3056: Update on ART (Accelerated Resolution Therapy) in the Military and Beyond!
JoEllen Schimmels, RN, DNP, PMHNP-BC, ANP-BC

PROBLEM STATEMENT: Although existing trauma-focused treatments are clearly effective, challenges remain in overall effectiveness, service delivery, and clinical resources needed to support them. For these and other reasons, there is a need for further research of promising novel treatments that might offer additional options for providers delivering trauma-focused care. SUMMARY OF EVIDENCE: Although the most recent and up and coming research on ART to date is promising, further research is clearly needed. Case reports and case series have shown that ART is associated with clinically significant pre- to post-treatment reductions in anxiety and PTSD symptoms in both civilian and military populations. DESCRIPTION OF PRACTICE OR PROTOCOL: ART is an eye movement based therapy that has been successfully delivered in 2-5 treatment sessions and involves no homework assignments by patients. It is used to treat a variety of behavioral health disorders. VALIDATION OF EVIDENCE: ART has been tested in randomized controlled clinical trials compared to attention control condition (similar to wait-list) in approximately 60 combat veterans with PTSD, including many with refractory symptoms. The trial showed 94% treatment completion, significant reductions in PTSD checklist scores (17-20 point average PCL reductions), and a high effect size after an average of only 3-4 sessions that persisted for 3 months, as well as significant improvements in other outcomes (depression, anxiety, anger/aggression, guilt). RELEVANCE OF PMH NURSING: This is a promising treatment modality that can be used safely and quickly by APRNs. There is also a version for RNs that teaches stress reduction techniques. FUTURE IMPLICATIONS: There needs to be more ART and other novel therapy providers and more research on such promising therapies.

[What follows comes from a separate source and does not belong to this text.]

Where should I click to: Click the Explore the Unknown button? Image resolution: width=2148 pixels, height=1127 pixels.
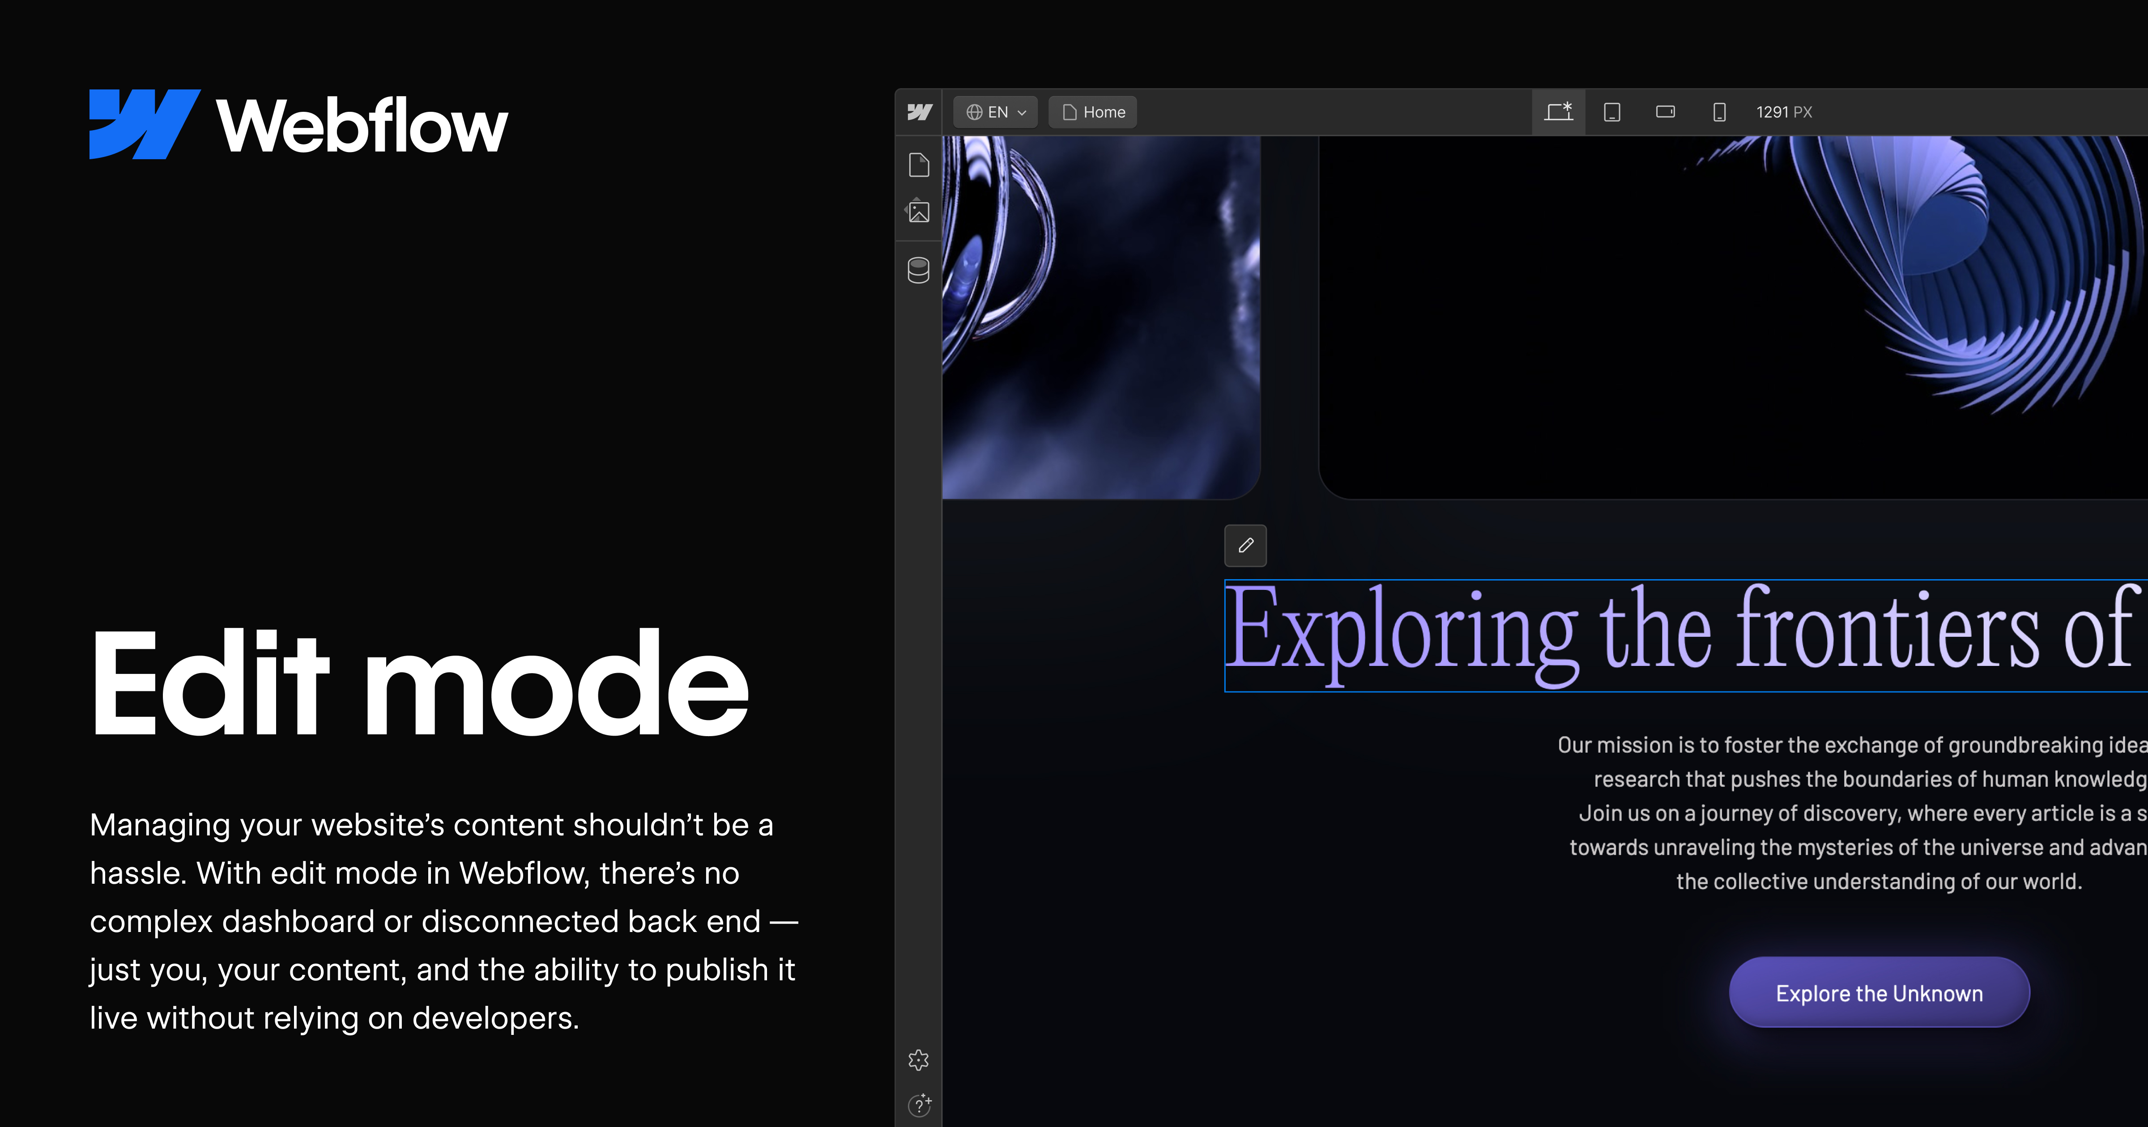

3057: Piloting the Children's Program Kit: Supportive Education for Children of Addicted Parents: Addressing the Needs of and Promoting Resiliency for Youth Experiencing a Parent with Opioid Use Disorder
Brandy Mechling, PhD, RN, PMHCNS-BC; Ruthanne Palumbo, DNP, RN, CNE; Nancy Ahern, PhD, RN; Angelena Vandenberg, LCSW

PROBLEM STATEMENT: Opioid use disorder (OUD) is extensive in the U.S. Interventions aim to assist individuals with OUD achieve recovery. However, children of parents with OUD are impacted; garnering high risk for mental illnesses and substance use disorders, with few interventions to assist them to cope. THEORETICAL FRAMEWORK: The purpose of this intervention pilot study was to assess the impact of SAMHSA’s Children’s Program Kit: Supportive Education for Children of Addicted Parents. METHODS AND DESIGN: Participants (N=9, ages 12-17) completed a knowledge pre-/post-test and the Behavioral and Emotional Rating Scale (BERS) (measures interpersonal strength, family involvement, intrapersonal strength, school functioning, affective strength, overall strength index and career strength). Foster parents/social workers completed the BERS parent version. Paired-samples t-tests were used to compare youth OUD knowledge and youth and parent BERS scores. RESULTS: Findings showed a significant difference in youth OUD knowledge pre (M= 11.55, SD= 1.92) to post (M= 14.33, SD= 1.92); t(8)= 4.34, p= <.05, affective strength pre (M= 11.44, SD= 3.77) to post (M= 12.66, SD= 3.77); t(8)= 2.65, p= <.05, and strength index pre (M= 103.44, SD= 11.26) to post (M= 112.55, SD= 11.26); t(8)= 2.43, p= <.05.  Career strength index showed a significant difference for youth pre (M= 7.33, SD= 2.78) to post (M= 10.33, SD= 2.78); t(8), 3.23 p= <.05 and parent pre (M= 9.11, SD= 3.04) to post (M= 13.11, SD= 3.04); t(8), 3.95 p= <.05. IMPLICATIONS (PRACTICE): Findings could facilitate focused interventions for children of parents with OUD. Such interventions are needed to promote coping and better outcomes for this population. IMPLICATIONS (RESEARCH): Above.